The March 1 changes in the Soon Come Back program, which protects agent commissions on future bookings made by clients during a resort stay, cap these commissions at 10% on all bookings, the same level they’ve been at for most agents participating in the 5-year-old program.
The cap primarily affects Sandals' top-volume producers in the Chairman’s Royal Club, who formerly could earn up to 16% on the bookings.
Agents also are prohibited from transferring the bookings to tour operators to earn a higher commission than the one paid by Unique Vacations, the worldwide representative for Sandals and Beaches.
The new rules require agency clients to send written instructions to Unique Vacations to indicate that they want the booking transferred to their agent.

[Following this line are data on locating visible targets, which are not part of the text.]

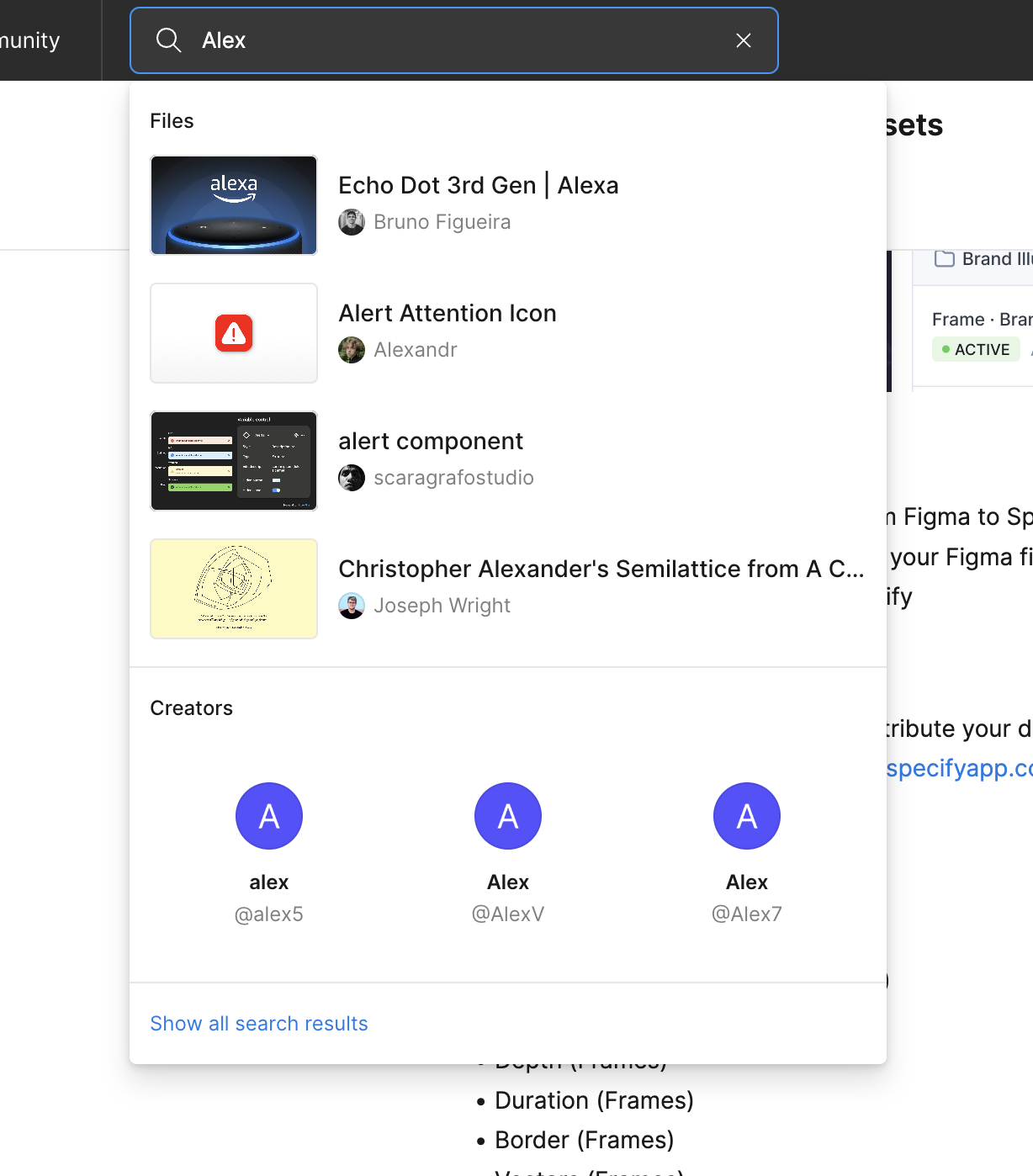This screenshot has height=1176, width=1033.
Task: Click Show all search results link
Action: click(x=259, y=1024)
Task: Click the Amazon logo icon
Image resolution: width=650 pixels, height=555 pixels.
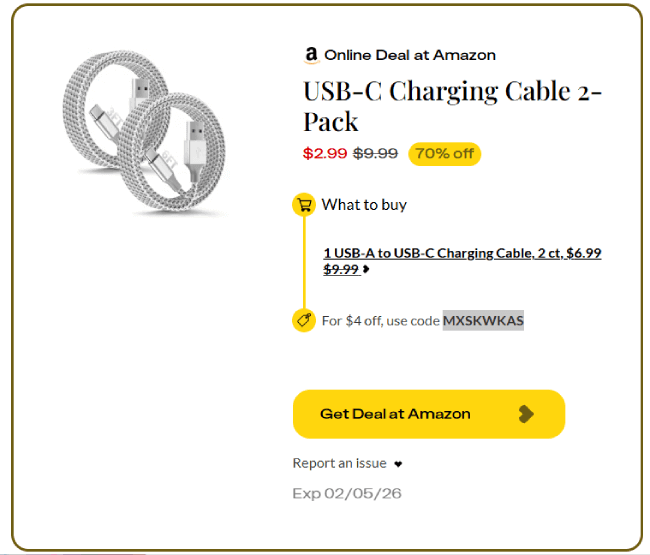Action: pos(312,55)
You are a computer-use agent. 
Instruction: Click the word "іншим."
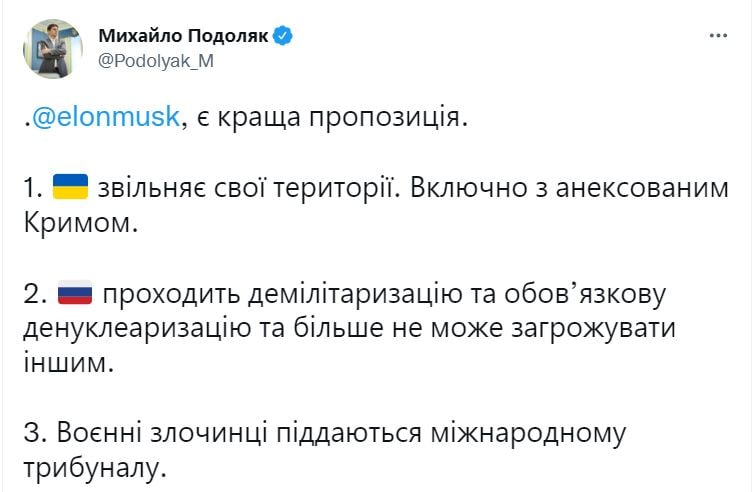[x=67, y=364]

The changes are not sitting well with some agents, including the 120 members of the Travel Agents of Suffolk County (TASC) on New York’s Long Island.
“We decided to take a stand for our members to let Sandals know we are not pleased with the [Soon Come Back] changes,” said TASC President Susan Bonesso.
“Most of our member agencies book through various tour operators where they have established higher commission levels. Now Sandals wants to cut out our tour operator, thereby cutting our commission. Basically, they are stealing away our clients from us.”
TASC also is unhappy with Sandals’ new requirement for agents to claim their booking.
“Our clients have to write letters to request the booking be given to the agent who sent them there in the first place,” she said. “We feel if we allow this to pass, who is next? Will it be the cruise lines who will cut our commissions when our clients book another cruise while sailing with them? Other suppliers might feel they don’t even have to pass on the booking to us at all and just cut us out completely.”
Kevin Froemming, president of Unique Vacations, said the program changes resulted from the mounting costs of operating and administering Soon Come Back as well as staff time associated with transferring bookings back to agents.
Jennifer Doncsecz, president of VIP Vacations in Whitehall, Pa., said that while the procedural issues were sometimes a hassle even before the new policies took effect, her agency “is not going to stop selling Sandals.”
“However,” she added, “we will forewarn Sandals clients to avoid the Soon Come Back desk. We have found they do not offer better deals than what our agency can find, and our clients waste precious vacation time sitting at a desk without access to comparable rates.”
Doncsecz's advice is, “Always follow up with the client upon return. We’ve taken the offensive, as well, putting a notice in their documents not to make a hasty decision on a return trip while in the throes of vacation bliss.”
Kim Caudill, president of K&S Travel in Fort Wayne, Ind., a top producer for Sandals, figured that “commissions had flat-lined when I saw the letters come out about the program changes. Yes, I’ll take a bit of a financial hit, but in the end, Sandals does so much for me as an agent, helping with the marketing and costs of bridal shows, the collateral materials and support and the free-room incentives when I book the high-end room categories.”
Sandals executives are meeting with some of their top-volume agents this week to walk them through the program changes and to explain the reasons behind them.
One agent said, “Sandals has always operated with the travel agent in mind. Maybe we took Soon Come Back for granted. All things change, and we have to change with them. Whatever Sandals has to do to stay alive and competitive in the marketplace, they must do.”